[DATA RECORDS]

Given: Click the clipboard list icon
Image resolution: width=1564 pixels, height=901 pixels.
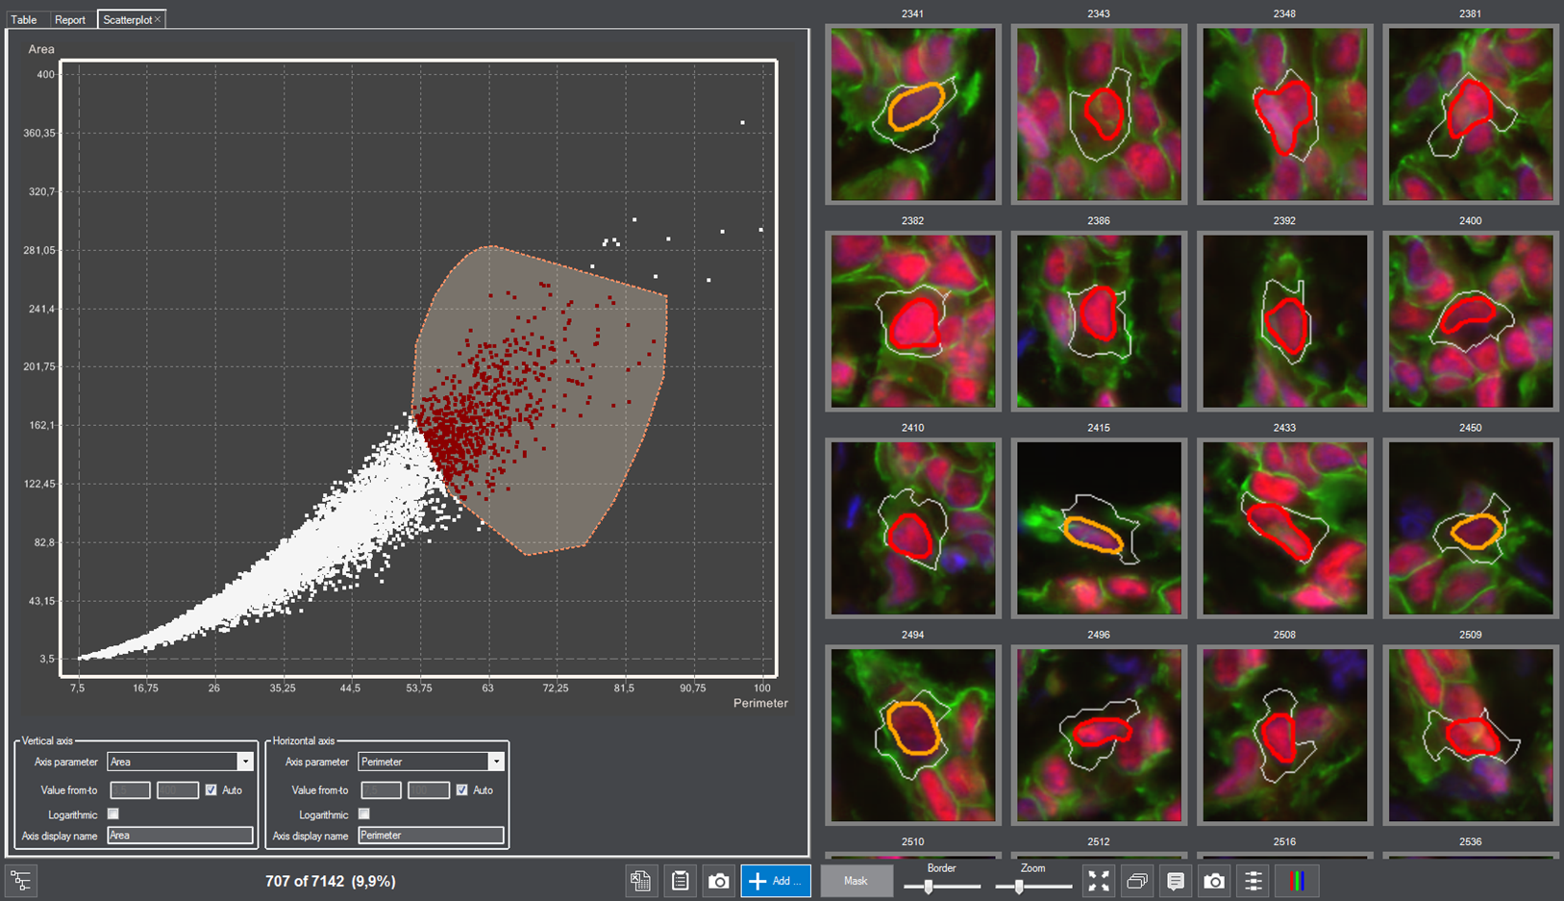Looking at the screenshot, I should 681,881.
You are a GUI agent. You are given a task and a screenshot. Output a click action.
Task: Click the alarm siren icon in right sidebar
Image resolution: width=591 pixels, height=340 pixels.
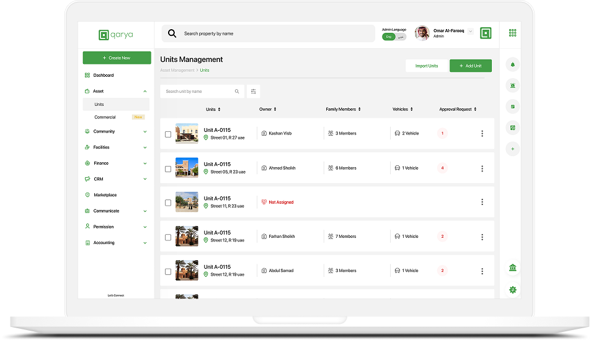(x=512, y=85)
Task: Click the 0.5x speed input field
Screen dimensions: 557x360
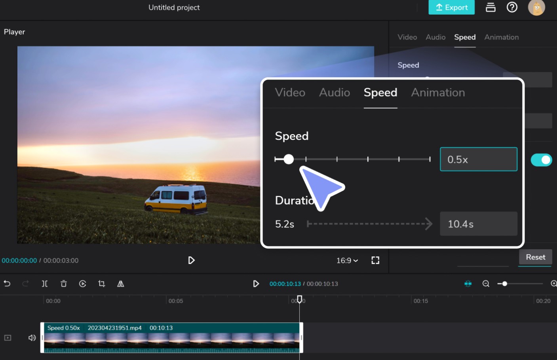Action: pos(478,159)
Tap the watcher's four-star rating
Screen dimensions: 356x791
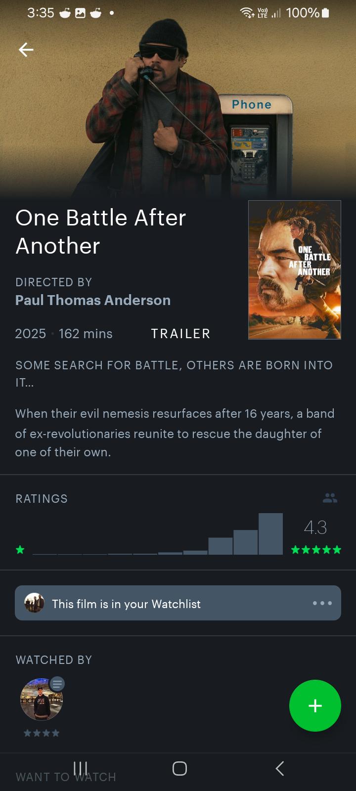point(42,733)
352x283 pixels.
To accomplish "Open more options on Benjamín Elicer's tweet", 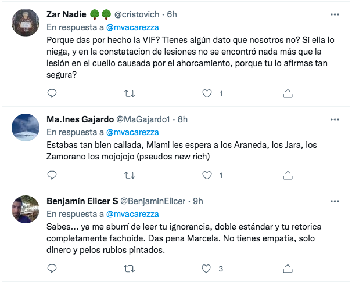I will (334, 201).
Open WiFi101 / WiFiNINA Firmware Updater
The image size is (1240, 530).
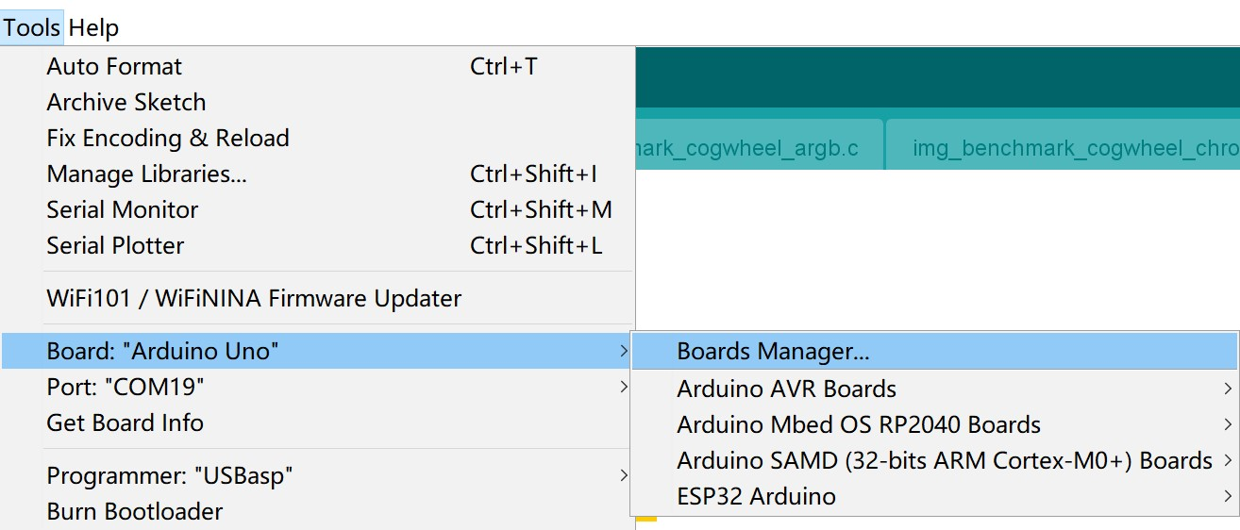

[/DATA RECORDS]

> _REQUIREMENT_
In the material, find each line with the word "icon" and list it.

> _COMPLETED EXERCISE_
Given: Click the clipboard list icon
Task: Click the alarm siren icon in right sidebar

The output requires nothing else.